This calls to mind the headline from the weekend (see the story here: http://www.nytimes.com/2013/03/31/education/curious-grade-for-teachers-nearly-all-pass.html?pagewanted=2&_r=1&ref=nyregion) that indicated more than 95% of teachers in 3 states were scoring highly on the brand spanking new teacher assessment tool. Of course, there was an immediate assertion that either the instrument of evaluation was flawed or it was not being properly applied. Heave forbid we have good teachers! Looks like we are going back to the drawing baord with this evaluation as well. And recently, the Texas Legislature put a hold on the new EOC tests that had been put into place. All of them were due to be implemented and to count for 15% of the final course grade. In part, concerns have been expressed about the incredibly high costs of such measurements, about the % of the final grade in a course, and about the potentially high failure rates that could result (the English I raw score average was 33 out of 56, technically a 59%; however, pass rates are not set in the usual manner and I wonder how many outside of education know that?).

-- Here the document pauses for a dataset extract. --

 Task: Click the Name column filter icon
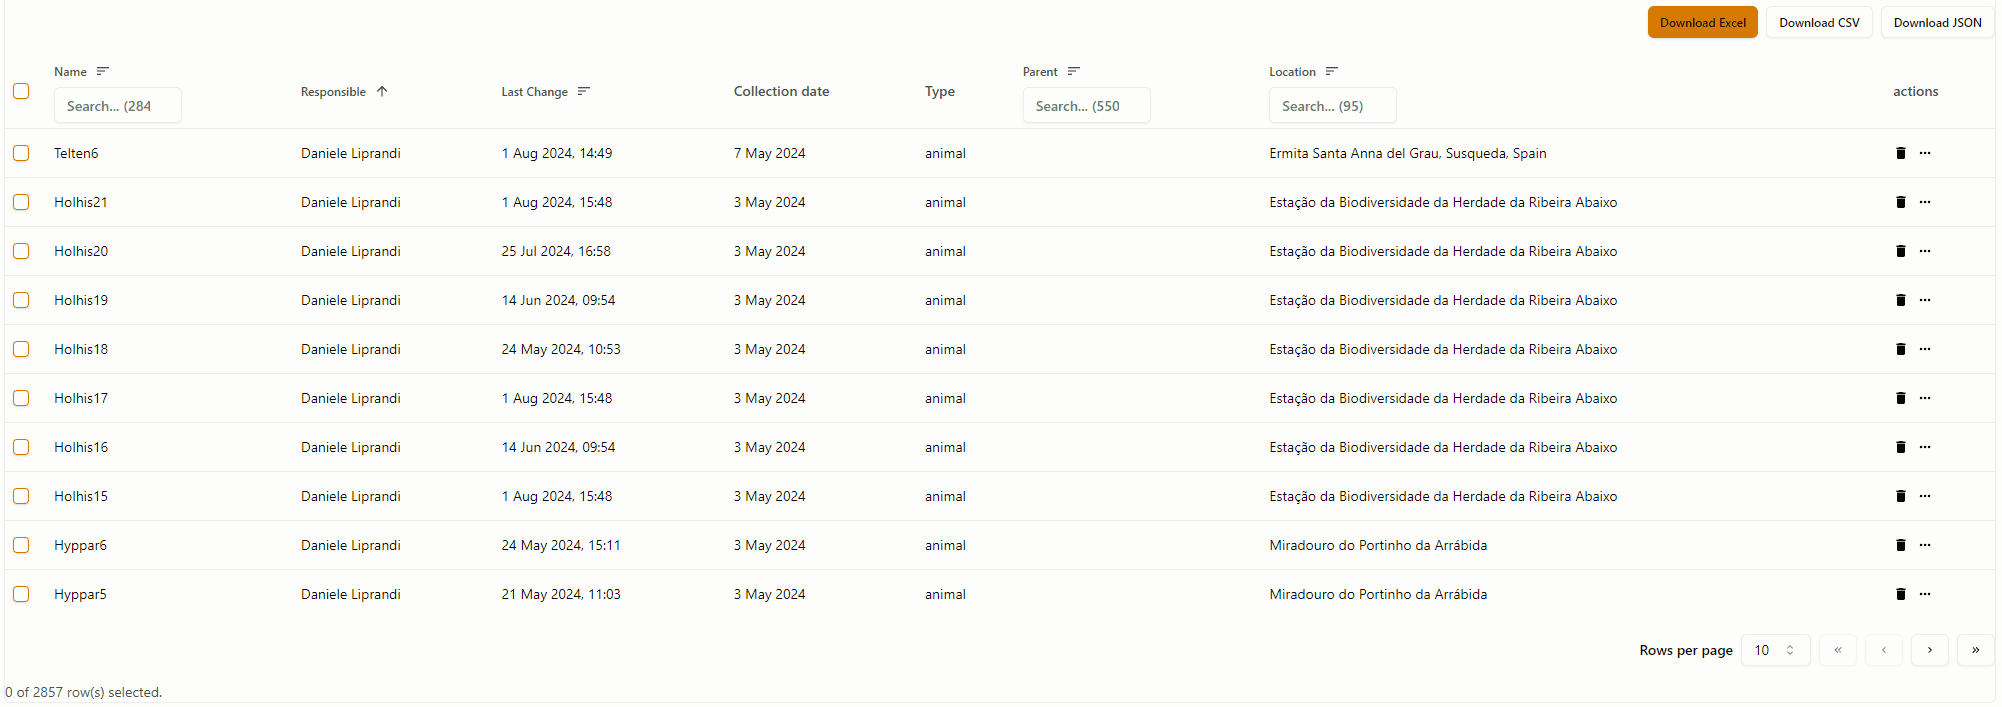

So, how am I celebrating April Fool's Day and the opening of STAAR season? By weeding books and setting up 5 carts and a table full of books. Tomorrow one of the college's methods classes is coming by to take books for their future classroom libraries. Yes, that's right. I am giving books to blooming teachers. It's the least I can do. So enough lamentation about testing. Back to teh sweaty work of weeding. A much more constructive use of my time, right?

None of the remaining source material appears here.